Сам отец был в отношении взяток неподкупен, ведь лес, что в нем творилось, ой-ой-ой, но непрерывные выпивки, особенно осенью, зимой, весной, когда человек по колено, по пояс в снегу, в воде, когда еда — сухомятка, когда сон краток, а работа бесконечна, кто тут выдержит? И попробуй не выпей, когда до костей промерз и промок, — враз схватишь простуду, ревматизм, что угодно. Когда дети разъехались, стесняться стало совсем некого. А когда они приезжали ненадолго, то видели его только пьяного, выпьет со встречи — много ли ему надо — и дурной до расставания. А вот я несколько раз живал подолгу, особенно сейчас, нагляделся и на трезвого — цены нет. Утром сплю, он потихоньку встанет, печь топит, чай кипятит.

Конечно, вряд ли он будет писать о выпивке, вряд ли и о том случае, когда его понизили в должности. Он принимал лесосеки у колхозов после очень снежной зимы. Многие пни от этого были оставлены выше нормы. Людей в колхозах нет, и отец принял историческое, как он потом вспоминал, решение: «Ставь на каждый пенек по бутылке!» Пьянство шло с таким размахом, с таким количеством председателей, бригадиров, лесников, что отец, сокрушенно качая головой, признавался: «Мы бы за эти дни не только пеньки спилили, мы бы их с корнями вырвали». Отделались все — досталось отцу. Сработал шпионаж, кто-то же доложил историческую фразу отца про соотношение пней и бутылок.
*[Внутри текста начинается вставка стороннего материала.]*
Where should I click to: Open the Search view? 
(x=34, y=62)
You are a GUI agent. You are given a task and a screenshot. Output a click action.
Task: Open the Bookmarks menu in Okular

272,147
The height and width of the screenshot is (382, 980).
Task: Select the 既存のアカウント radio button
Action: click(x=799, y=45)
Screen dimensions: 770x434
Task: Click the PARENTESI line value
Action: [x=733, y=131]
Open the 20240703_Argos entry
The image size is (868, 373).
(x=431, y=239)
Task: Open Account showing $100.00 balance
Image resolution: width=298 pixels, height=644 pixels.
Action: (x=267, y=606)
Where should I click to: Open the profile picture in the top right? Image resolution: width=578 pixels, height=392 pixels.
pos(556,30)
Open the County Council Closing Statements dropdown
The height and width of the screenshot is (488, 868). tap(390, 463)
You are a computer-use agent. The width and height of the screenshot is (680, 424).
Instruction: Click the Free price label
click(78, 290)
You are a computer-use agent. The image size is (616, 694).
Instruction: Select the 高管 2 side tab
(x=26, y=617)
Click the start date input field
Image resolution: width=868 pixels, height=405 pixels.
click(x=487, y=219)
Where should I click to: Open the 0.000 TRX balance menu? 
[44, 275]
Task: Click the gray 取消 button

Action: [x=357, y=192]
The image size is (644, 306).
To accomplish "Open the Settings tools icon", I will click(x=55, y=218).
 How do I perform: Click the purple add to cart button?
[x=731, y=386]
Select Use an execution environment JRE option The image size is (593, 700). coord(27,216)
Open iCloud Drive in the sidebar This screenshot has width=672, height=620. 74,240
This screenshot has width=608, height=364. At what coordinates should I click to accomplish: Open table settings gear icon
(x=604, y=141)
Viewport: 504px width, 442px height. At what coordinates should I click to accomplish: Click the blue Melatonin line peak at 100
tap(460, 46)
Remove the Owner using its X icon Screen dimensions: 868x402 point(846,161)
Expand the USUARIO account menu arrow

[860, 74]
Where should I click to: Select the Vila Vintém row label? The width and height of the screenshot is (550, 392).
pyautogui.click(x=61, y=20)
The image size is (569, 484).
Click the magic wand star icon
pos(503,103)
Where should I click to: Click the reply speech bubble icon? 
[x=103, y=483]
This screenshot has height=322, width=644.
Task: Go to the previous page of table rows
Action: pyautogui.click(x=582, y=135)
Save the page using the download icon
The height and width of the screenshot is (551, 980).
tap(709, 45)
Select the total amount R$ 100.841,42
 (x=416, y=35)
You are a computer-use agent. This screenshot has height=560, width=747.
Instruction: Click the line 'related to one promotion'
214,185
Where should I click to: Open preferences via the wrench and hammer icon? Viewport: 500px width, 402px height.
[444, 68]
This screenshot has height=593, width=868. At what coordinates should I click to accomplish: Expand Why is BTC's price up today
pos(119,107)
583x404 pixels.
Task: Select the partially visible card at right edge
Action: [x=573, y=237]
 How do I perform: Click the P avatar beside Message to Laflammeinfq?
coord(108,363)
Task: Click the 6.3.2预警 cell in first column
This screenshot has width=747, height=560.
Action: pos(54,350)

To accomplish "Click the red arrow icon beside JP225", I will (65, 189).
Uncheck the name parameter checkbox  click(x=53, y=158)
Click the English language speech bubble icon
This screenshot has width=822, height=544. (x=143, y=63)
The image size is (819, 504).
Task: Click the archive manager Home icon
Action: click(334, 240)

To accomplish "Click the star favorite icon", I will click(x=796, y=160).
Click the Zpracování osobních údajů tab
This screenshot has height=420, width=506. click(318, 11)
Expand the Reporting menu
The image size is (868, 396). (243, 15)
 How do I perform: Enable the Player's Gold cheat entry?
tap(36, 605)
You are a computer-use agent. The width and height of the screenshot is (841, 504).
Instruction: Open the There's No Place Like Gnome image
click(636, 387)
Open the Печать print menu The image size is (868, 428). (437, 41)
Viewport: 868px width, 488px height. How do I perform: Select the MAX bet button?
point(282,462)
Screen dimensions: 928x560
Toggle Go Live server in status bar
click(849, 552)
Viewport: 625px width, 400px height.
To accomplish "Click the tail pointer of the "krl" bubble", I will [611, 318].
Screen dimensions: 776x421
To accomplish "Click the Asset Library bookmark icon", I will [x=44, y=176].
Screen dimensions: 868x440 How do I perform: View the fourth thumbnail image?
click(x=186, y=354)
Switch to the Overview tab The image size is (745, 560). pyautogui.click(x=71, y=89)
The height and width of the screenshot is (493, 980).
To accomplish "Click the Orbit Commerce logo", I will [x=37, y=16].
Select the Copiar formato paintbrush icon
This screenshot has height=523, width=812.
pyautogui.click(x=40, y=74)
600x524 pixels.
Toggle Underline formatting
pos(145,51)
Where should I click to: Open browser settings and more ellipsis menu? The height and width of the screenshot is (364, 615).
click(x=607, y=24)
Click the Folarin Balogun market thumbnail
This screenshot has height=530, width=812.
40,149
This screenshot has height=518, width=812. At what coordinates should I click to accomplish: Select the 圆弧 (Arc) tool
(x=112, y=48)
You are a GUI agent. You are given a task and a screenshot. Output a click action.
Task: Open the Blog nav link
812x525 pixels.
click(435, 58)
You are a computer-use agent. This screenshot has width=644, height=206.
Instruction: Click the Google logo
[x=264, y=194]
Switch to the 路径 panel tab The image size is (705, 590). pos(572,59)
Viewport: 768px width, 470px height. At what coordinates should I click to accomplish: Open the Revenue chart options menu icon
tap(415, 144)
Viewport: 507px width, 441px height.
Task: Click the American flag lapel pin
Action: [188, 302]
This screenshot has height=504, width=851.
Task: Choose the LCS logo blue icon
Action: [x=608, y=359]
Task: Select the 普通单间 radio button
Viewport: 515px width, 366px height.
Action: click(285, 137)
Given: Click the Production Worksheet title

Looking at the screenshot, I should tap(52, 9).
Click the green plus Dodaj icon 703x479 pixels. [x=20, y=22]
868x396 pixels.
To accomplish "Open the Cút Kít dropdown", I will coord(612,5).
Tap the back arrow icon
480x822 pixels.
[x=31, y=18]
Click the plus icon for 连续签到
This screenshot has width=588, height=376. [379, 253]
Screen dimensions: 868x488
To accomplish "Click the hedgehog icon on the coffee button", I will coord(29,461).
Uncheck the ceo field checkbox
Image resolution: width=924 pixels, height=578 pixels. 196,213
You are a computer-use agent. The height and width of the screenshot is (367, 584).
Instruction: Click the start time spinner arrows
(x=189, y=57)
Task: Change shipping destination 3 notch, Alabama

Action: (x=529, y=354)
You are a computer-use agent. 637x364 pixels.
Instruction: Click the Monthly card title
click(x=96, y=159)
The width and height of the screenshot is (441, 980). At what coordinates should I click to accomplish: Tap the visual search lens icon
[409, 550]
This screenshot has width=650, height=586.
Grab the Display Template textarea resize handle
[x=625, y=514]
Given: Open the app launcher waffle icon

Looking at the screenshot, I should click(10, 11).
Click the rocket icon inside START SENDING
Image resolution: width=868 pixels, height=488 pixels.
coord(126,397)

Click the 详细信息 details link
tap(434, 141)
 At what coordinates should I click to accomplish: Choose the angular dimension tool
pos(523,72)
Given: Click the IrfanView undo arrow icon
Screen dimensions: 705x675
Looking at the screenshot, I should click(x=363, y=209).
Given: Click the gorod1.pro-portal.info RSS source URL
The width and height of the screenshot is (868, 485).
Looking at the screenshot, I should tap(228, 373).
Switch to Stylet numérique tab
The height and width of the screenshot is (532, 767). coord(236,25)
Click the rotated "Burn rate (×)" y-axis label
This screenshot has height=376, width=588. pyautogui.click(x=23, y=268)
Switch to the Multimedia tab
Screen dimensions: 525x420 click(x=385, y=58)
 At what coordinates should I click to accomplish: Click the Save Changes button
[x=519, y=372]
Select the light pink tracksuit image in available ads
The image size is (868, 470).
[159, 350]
Храбрясь, он говорит: «Поминайте меня водкой и селедкой. Всю крышку уставьте бутылками».

Братья, да и я, взываем к его трезвости, когда сидим с ним за столом. «Могу и не пить, — говорит он, — я могу камнем быть». — «Пока ты жиделяга, — замечает мама. Потом, глядя, как внимательно смотрит отец за разливом, советует: — Утопчи, побольше войдет». Печально все это, я лучше расскажу, как в бытность его в охране, уже на пенсии, еще до Вторчермета, их повезли стрелять. «Я самый молодой, один глаз только видит. Все промахнулись, а я с третьего раза в фанеру попал».

Сейчас сижу, говорю отцу: «Снег идет сильный». Он, не расслышав: «Кого запустили?»

Еще мы говорили про тот случай, о пеньках.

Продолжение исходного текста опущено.